Whether the surgeon general has issued a warning about this, I don't know.
I'm telling you for your own good.Don't let them swing a scalpel behind your back.
Which is to say I not only am a member of the H Club for men. I may be president. I had a hemorrhoidectomy.
Now for anyone hesitant hearing about this, let me remind you: It is a tradition and duty for Americans to share surgical misery.
It was the great society visionary, Lyndon Johnson, who once lifted up his shirt on the White House lawn and showed his polyps-operation scar.
Listen, when Benson wrote about nasal-passage rehab in these very pages, he was only keeping a sacred trust.
Given a choice of writing about something meaningful and taking the easy way out with a cheap personal experience, any writer will do the honorable thing and cop a my-life-as-a-dog column every time.
But in keeping with Lyndon's and Lee's fearless leads, I must say I have been dreading writing about this for 20 years. Ever since a Kansas City doc advised me to do anything to avoid it.
"It's like poking a stick in your eye," he told me.
He was the same guy who cut on George Brett when the Kansas City Royals baseball star required the Big H during a Yankees playoff.
We heard reports of George swinging at nurses emerging from surgery. He said he'd never felt anything like the H Bomb.
When I asked my guy, J.P. Hughes, the Zorro of this procedure around here, what the discomfort would be on a scale of 1 to 10, he got one of those looks docs can get and said, "Nine."

• TASK INSTRUCTIONS: Retype the piece about hemorrhoid surgery in full, word for word. The records come from a separate source.

Stored data

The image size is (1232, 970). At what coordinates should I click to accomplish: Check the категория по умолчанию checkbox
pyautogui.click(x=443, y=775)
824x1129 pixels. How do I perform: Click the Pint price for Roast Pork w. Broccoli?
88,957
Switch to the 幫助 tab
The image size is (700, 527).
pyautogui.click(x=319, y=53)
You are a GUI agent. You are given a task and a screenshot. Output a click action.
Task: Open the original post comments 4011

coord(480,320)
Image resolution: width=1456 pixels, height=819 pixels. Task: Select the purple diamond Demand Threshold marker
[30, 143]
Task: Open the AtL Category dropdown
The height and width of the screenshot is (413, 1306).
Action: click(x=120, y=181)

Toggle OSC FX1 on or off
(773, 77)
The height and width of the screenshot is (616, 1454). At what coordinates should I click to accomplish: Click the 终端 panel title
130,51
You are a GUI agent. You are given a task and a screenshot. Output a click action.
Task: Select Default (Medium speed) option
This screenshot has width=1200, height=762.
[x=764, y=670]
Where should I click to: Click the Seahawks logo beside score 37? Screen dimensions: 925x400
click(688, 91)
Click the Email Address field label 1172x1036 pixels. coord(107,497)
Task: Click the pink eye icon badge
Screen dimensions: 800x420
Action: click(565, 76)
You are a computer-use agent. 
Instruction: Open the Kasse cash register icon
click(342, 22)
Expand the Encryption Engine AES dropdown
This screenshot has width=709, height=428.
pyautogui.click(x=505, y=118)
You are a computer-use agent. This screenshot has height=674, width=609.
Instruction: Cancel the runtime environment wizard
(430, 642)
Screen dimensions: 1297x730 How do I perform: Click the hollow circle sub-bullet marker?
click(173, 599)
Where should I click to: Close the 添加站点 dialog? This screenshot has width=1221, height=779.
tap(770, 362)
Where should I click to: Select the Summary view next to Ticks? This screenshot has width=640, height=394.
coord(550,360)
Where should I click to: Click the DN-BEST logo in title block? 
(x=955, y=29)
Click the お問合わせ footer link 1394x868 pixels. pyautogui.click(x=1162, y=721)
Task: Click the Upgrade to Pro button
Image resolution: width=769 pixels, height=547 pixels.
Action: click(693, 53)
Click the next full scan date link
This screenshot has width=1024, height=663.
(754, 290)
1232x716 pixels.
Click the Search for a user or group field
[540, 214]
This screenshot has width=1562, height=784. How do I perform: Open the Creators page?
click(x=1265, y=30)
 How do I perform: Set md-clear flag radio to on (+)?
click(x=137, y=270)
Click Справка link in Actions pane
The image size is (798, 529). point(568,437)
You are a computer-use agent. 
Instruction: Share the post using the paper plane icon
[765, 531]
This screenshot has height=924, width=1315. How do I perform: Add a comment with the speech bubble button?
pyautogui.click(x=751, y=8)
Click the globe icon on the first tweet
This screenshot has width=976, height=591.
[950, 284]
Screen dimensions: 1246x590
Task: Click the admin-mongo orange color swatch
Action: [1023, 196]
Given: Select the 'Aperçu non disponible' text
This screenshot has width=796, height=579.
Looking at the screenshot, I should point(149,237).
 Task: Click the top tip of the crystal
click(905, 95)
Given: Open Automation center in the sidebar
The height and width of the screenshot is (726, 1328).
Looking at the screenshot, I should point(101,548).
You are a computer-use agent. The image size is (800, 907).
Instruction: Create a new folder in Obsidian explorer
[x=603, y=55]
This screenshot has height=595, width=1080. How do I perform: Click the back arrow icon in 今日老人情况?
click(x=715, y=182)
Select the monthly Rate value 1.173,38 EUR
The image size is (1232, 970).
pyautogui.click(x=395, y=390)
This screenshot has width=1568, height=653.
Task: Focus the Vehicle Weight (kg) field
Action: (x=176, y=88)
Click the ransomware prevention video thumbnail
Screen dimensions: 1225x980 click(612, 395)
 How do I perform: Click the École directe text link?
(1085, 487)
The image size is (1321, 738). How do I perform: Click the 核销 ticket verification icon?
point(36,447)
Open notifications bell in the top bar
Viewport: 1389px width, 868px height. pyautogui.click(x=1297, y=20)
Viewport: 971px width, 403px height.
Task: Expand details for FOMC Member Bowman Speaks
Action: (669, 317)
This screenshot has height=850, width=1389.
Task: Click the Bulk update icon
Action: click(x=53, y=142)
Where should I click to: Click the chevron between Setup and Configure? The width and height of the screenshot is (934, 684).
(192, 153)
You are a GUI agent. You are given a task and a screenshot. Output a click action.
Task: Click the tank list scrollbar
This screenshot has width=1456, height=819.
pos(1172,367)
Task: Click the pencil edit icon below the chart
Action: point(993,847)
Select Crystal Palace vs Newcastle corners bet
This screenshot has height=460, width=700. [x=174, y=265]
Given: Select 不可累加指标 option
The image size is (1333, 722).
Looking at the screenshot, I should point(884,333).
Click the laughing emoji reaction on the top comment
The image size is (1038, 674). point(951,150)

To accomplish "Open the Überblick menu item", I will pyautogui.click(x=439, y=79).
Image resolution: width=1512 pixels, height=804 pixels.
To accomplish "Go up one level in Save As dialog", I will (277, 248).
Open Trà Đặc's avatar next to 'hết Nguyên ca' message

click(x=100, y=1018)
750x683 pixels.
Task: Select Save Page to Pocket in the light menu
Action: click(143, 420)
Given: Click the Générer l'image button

• RESULT:
Whether the surgeon general has issued a warning about this, I don't know.
I'm telling you for your own good.Don't let them swing a scalpel behind your back.
Which is to say I not only am a member of the H Club for men. I may be president. I had a hemorrhoidectomy.
Now for anyone hesitant hearing about this, let me remind you: It is a tradition and duty for Americans to share surgical misery.
It was the great society visionary, Lyndon Johnson, who once lifted up his shirt on the White House lawn and showed his polyps-operation scar.
Listen, when Benson wrote about nasal-passage rehab in these very pages, he was only keeping a sacred trust.
Given a choice of writing about something meaningful and taking the easy way out with a cheap personal experience, any writer will do the honorable thing and cop a my-life-as-a-dog column every time.
But in keeping with Lyndon's and Lee's fearless leads, I must say I have been dreading writing about this for 20 years. Ever since a Kansas City doc advised me to do anything to avoid it.
"It's like poking a stick in your eye," he told me.
He was the same guy who cut on George Brett when the Kansas City Royals baseball star required the Big H during a Yankees playoff.
We heard reports of George swinging at nurses emerging from surgery. He said he'd never felt anything like the H Bomb.
When I asked my guy, J.P. Hughes, the Zorro of this procedure around here, what the discomfort would be on a scale of 1 to 10, he got one of those looks docs can get and said, "Nine."